Platforms are built on other platforms. For example, a payment processor may build their services and capabilities on platforms provided by payment schemes such as Visa, Mastercard or American Express. From an infrastructure perspective, you may also decide to build on a Cloud platform and supplement your needs and requirements by creating new services (e.g. automated VM provisioning but with certain tags and images).
A key aspect to consider when layering on a platform is about seeking opportunities to leverage native capabilities on the underlying platform. Gregor uses the concept of “sinking” or “floating” platform. Sinking platforms continue to use the custom capabilities despite the same or similar capability being present in the underlying platform whereas “floating” platforms leverage the underlying platform when the missing capability is available at a later date. For example, AWS Keyspaces for Cassandra now offer multi-regional replication whereas previously users needed custom replication strategies such as messaging to transfer data between regions.
Robust platforms are modular so that the platform itself can evolve. If the platform is a monolith, then challenges with managing such a platform may emerge; adversely impacting the ability to evolve. So, platforms themselves must be modularised so that the constituents systems or components can evolve and new ones added without impacting the entire platform. For example, Datalex offers an airline merchandising platform with a number of modules and customers can decide whether to use an in-house pricing system or use the solution offered by the platform.
Platforms are opinionated as they address a particular need. Platforms exist in a context and the context may dictate the requirements. For example, e-commerce platforms such as Hybris require the business to adapt certain constructs such as “warehouse”, “price” etc. Furthermore, the platform may determine what tools, programming languages, integration patterns that an organisation may use.
Platform champion
Rome was not built in a day as much as Platforms are not built in a day. It requires long term strategy, vision and a mission. But above all, it is the consumer experience that drives platform strategy in an organisation. Platform strategy requires strong sponsorship or champions at the highest level because without the right focus and investment it may bring more complexity rather than addressing it.
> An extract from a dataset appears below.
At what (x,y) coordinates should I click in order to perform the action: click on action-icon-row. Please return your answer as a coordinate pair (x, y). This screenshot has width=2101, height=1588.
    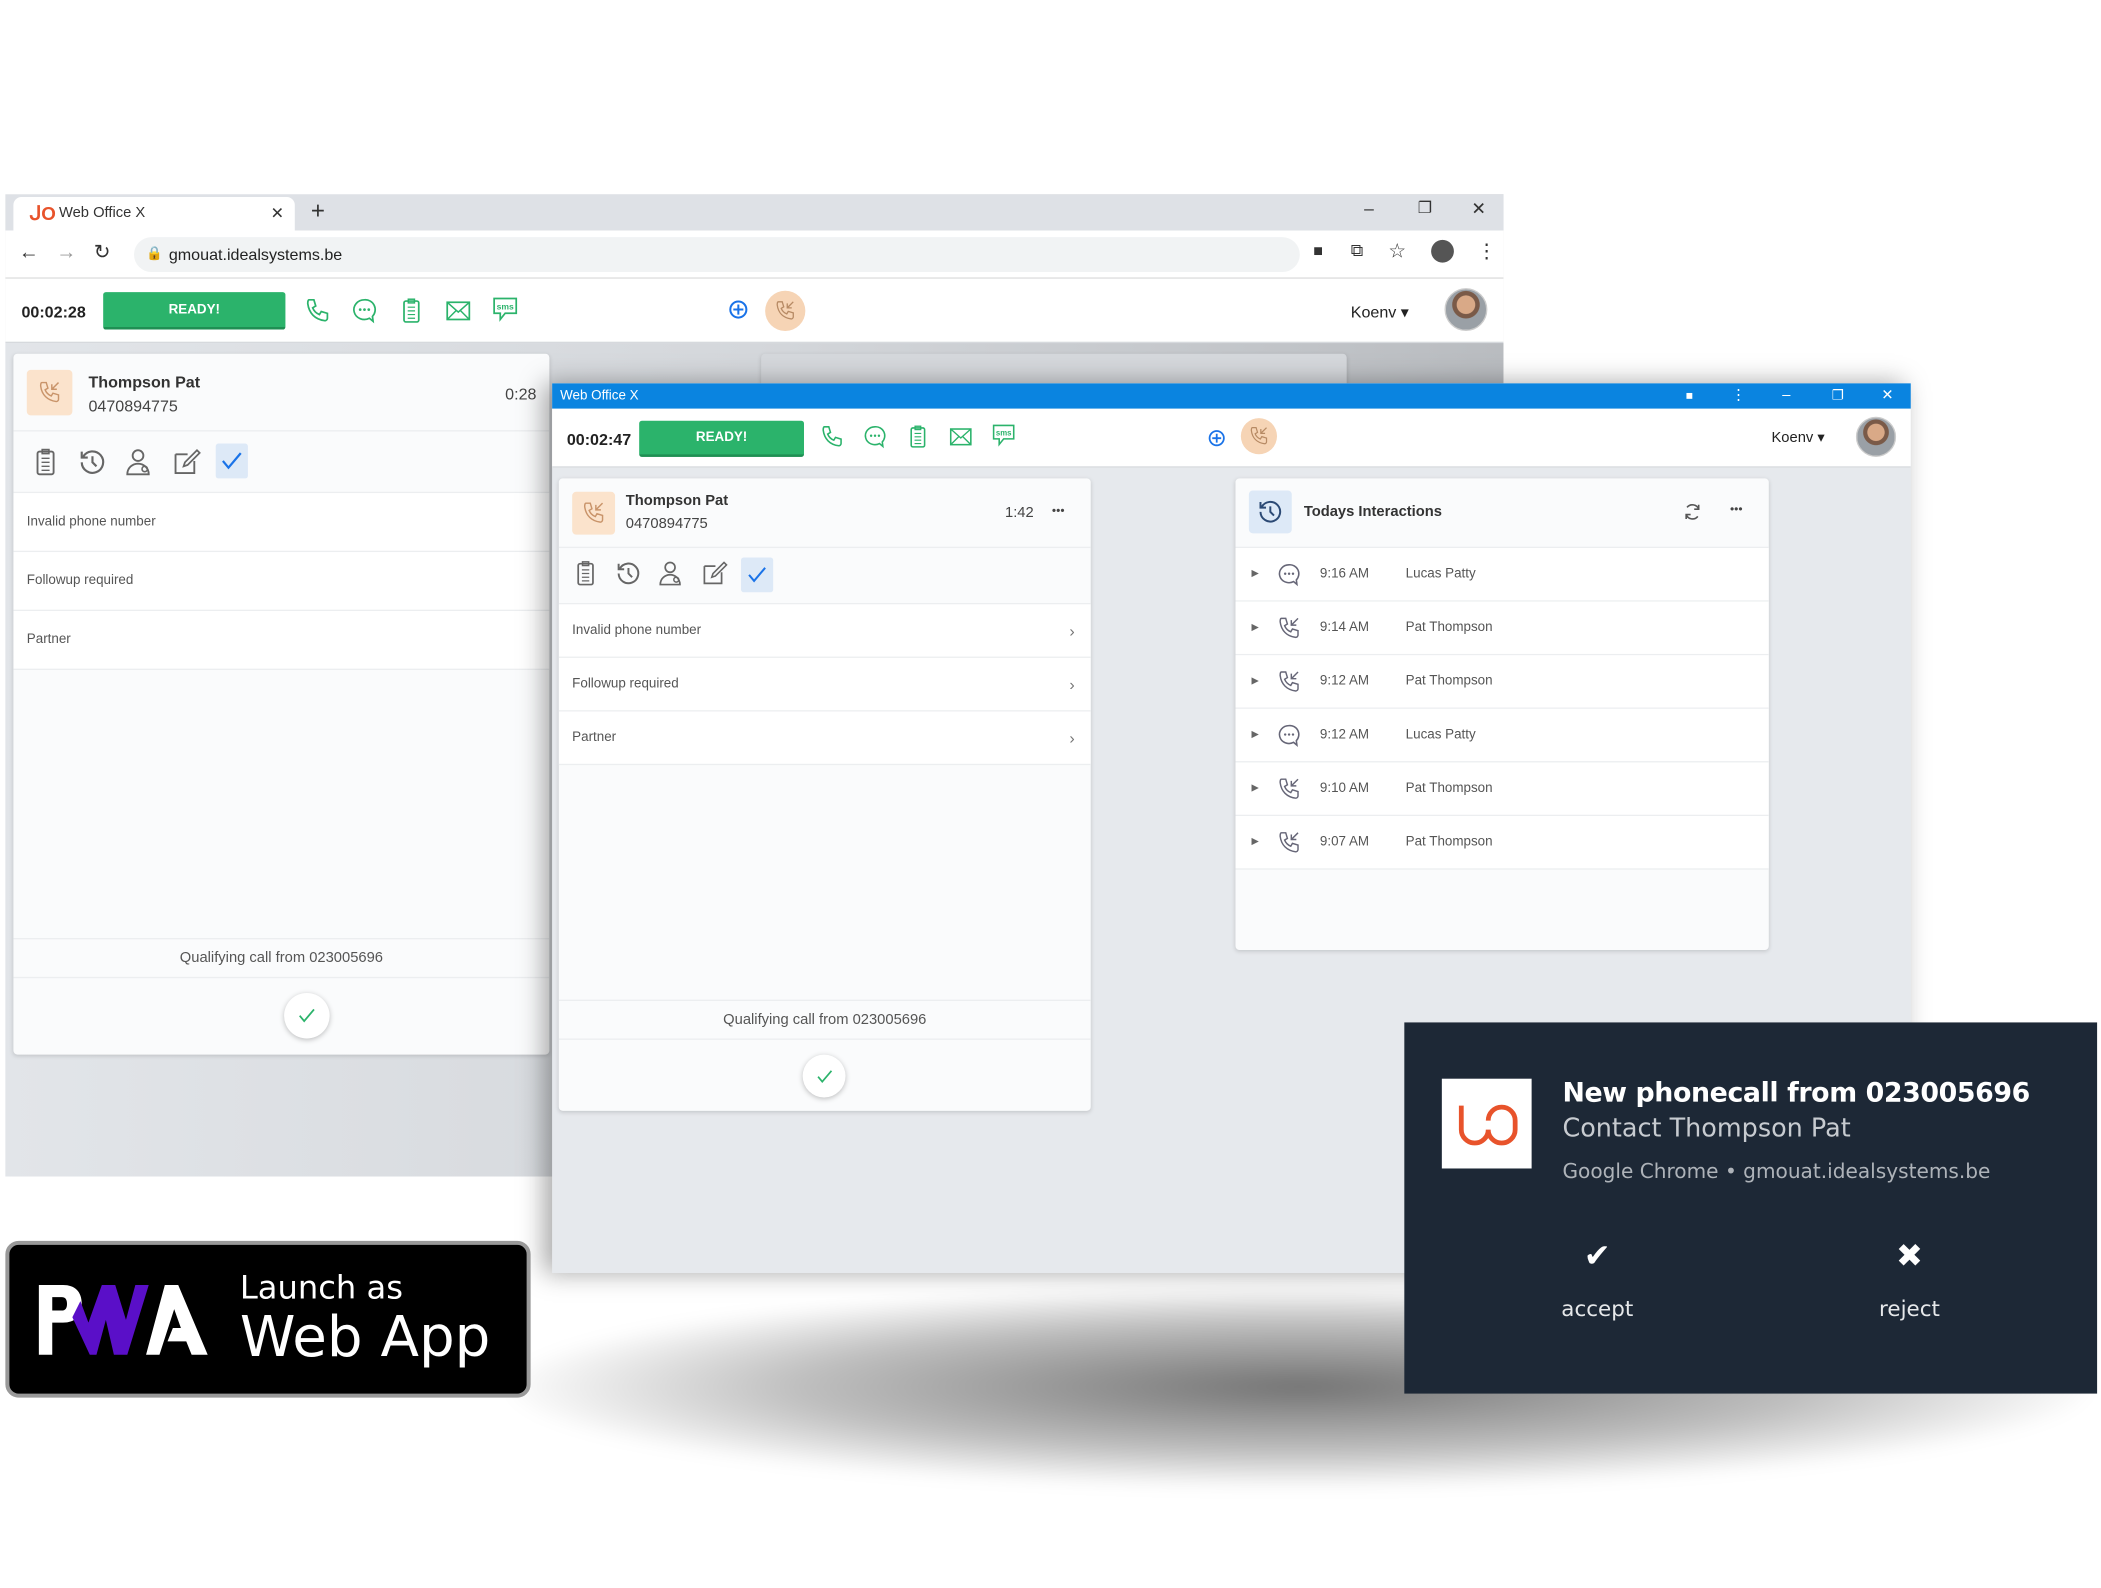
    Looking at the image, I should click on (282, 462).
The principle of platforms was well articulated by Peter Gillard-Moss at ThoughtWorks as “platforms are a means of centralising expertise, while decentralising innovation to the customer or user”.
Inhibitor
There is a myth that a capability must be introduced first in the platform before providing it to the consumers. Recalling that platforms evolve slowly compared to products that use it, there may be situations where a capability may need to be built in isolation due to various delivery or technology limitations. One could argue that it is a waste of resources and may hold the business to ransom. This is exactly the short term mentality that derails organisational progress as building the capability outside the platform may offer valuable consumer feedback, early access to market before porting the capability to a long lived platform. Temporary expansion is acceptable over years of pain and paying the opportunity cost. This is where platform leadership and product strategy is essential to chart the roadmap for the future.
Last words
Platforms are a sign of maturity and commitment to a product line. Embedding platform driven thinking and building, supporting and nurturing is the right thing to do for an organisation to succeed and setup for the future. Absence of this strategy may lead to resentment, disappointment and unhappy customers and losing out to the competition. It is now time to huddle around and define the platform strategy and bring value to internal and external stakeholders.